All of these dedicated resources aid the team in accruing racial, ethnic and geographically diverse patients. I think implementation and resourcing of these types of committees to help focus on diverse recruitment would be applicable to all trials.
Engaging rural and socioeconomically challenged populations has been a success for Lung-MAP. What methods have proven most effective in recruiting and retaining these groups?
Dr. Adam: One of the most successful methods Lung-MAP has deployed is leveraging the National Cancer Institute’s (NCI) Community Oncology Research Program sites within the NCTN. These sites are community oncology clinics that reach rural and socioeconomically challenged populations and serve them where they live, making it possible for them to participate in a trial.
In addition, the Lung-MAP team covers the cost of screening, re-biopsy (when needed) and treatment, helping to eliminate the medical costs of participation.
Finally, for certain populations of high need, such as veterans, Lung-MAP has employed clinical trial navigators to sites to assist patients with enrollment and navigation of the trial.
How does Lung-MAP manage the extensive data from genomic profiling and multiple sub-studies? What role does technology play in supporting the trial’s infrastructure?
Dr. Adam: Lung-MAP has an excellent statistical and data coordinating team at both the Fred Hutchinson Cancer Center and Cancer Research and Biostatics (CRAB) in Seattle. They have built the base data infrastructure for the trial, including the data pipeline for the screening protocol, as well as the tailored data infrastructure needed for each new sub-study. Fred Hutchinson and CRAB collaborate with Foundation Medicine to create the data piping needed for the solid tumor and liquid biopsy next-generation sequencing panel results from Foundation to CRAB. Tailored reports can be provided to the sites to help inform their patients’ treatment.
Looking forward, what are the next steps for Lung-MAP? Are there plans to expand the trial or to apply its model to other types of cancer?
Dr. Adam: Lung-MAP, in the near term, will continue to open new sub-studies. The team has more than ten new agents under consideration for the trial with a wide diversity of associated precision medicine biomarkers relevant to NSCLC. The trial will continue to expand to further sites within the NCTN.

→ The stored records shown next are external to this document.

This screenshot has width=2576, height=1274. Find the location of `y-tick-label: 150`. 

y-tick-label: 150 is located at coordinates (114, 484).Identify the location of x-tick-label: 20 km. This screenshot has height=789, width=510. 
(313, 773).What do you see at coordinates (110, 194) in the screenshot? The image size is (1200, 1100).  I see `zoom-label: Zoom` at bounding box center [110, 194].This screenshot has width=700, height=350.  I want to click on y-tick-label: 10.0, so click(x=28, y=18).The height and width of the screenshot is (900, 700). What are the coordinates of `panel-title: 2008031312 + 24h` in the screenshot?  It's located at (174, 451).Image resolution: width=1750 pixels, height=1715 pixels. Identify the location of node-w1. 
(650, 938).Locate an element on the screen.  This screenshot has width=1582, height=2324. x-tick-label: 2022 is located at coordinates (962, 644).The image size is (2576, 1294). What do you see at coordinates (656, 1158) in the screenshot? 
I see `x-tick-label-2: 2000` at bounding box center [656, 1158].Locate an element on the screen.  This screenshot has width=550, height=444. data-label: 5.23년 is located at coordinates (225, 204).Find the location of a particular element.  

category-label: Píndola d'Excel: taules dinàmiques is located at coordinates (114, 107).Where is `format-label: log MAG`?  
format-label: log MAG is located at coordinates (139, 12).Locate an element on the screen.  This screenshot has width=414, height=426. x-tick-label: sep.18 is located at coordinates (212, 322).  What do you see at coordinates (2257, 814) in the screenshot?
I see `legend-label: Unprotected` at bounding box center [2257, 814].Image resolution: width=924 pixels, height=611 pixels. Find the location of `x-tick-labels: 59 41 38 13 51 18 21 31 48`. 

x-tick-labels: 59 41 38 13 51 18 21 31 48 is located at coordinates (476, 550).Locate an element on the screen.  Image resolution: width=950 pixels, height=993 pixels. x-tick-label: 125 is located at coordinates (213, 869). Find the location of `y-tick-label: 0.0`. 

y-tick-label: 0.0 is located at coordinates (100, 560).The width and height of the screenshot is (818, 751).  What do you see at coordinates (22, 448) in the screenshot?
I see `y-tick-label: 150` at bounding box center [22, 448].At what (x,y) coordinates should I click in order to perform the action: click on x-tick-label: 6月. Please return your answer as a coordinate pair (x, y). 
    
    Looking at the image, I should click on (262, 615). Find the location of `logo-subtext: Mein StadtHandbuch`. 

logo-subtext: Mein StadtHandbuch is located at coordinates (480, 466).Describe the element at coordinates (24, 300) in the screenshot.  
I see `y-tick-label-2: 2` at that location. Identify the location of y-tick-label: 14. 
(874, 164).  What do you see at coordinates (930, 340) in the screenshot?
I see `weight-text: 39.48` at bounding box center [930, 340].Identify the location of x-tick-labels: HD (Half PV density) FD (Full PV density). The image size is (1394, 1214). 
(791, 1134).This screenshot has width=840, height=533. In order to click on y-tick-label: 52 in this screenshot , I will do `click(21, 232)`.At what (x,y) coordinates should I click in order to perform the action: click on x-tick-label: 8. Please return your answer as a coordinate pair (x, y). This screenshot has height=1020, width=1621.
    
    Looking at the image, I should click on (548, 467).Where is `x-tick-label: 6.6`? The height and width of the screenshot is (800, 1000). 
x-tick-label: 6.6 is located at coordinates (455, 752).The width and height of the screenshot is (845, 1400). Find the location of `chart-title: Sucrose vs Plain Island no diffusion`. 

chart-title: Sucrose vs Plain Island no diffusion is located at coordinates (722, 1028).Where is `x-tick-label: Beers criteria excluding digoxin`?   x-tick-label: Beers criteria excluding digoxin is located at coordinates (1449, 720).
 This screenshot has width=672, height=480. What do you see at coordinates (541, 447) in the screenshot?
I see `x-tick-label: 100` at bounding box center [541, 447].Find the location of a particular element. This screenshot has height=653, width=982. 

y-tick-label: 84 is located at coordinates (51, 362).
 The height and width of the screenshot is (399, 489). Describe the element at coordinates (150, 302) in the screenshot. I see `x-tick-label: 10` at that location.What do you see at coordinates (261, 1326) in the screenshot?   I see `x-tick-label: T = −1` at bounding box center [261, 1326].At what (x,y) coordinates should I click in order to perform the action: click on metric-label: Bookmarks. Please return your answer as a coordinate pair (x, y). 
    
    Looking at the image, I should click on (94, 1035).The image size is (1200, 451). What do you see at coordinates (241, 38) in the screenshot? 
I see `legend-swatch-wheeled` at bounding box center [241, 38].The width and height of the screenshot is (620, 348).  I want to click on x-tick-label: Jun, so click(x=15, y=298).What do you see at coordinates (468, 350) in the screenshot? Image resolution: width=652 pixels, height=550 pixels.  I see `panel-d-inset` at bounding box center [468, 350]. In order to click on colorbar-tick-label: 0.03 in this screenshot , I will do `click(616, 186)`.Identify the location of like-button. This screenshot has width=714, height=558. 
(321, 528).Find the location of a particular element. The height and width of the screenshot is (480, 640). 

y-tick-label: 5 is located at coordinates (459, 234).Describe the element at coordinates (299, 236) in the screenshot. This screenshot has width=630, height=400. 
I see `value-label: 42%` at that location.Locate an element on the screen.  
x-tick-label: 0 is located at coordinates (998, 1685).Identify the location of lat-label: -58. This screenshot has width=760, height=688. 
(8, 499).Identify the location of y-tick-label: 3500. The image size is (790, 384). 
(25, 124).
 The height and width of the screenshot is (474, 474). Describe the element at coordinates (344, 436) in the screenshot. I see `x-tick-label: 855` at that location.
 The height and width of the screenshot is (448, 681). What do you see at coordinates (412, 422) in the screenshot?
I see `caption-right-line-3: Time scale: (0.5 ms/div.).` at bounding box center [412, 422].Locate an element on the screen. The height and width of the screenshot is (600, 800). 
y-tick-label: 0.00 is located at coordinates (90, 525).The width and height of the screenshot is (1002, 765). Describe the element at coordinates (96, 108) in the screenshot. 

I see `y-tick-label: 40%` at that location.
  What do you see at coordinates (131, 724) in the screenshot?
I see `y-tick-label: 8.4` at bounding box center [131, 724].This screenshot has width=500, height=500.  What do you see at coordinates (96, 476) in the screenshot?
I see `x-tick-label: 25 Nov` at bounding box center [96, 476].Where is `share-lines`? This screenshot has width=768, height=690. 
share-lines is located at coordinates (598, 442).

As for plans to apply Lung-MAP’s design to other types of cancer, this has already been done by other groups both within cancer and other disease types. As Lung-MAP was the first registrational intent master protocol to be designed and launched, and was done so in collaboration with the FDA, the design and lessons learned have been applied to many subsequent trials, such as BEAT AML (acute myelogenous leukemia), DIAN-TU (hereditary Alzheimer’s disease), ACTIV (COVID-19) and others.
What advice would you give to other clinical trial professionals looking to implement similar diversification and precision medicine strategies in their trials?
Dr. Adam: Intentionality and proper resourcing — time, financial and human — are essential to recruiting a diverse population. Trials must be willing to keep diverse recruitment in mind starting from the design of the trial all the way through implementation. They also must be willing to invest what is needed to ensure follow-through on those commitments. Working with community sites and organizations that already serve the desired populations can enhance trial efforts.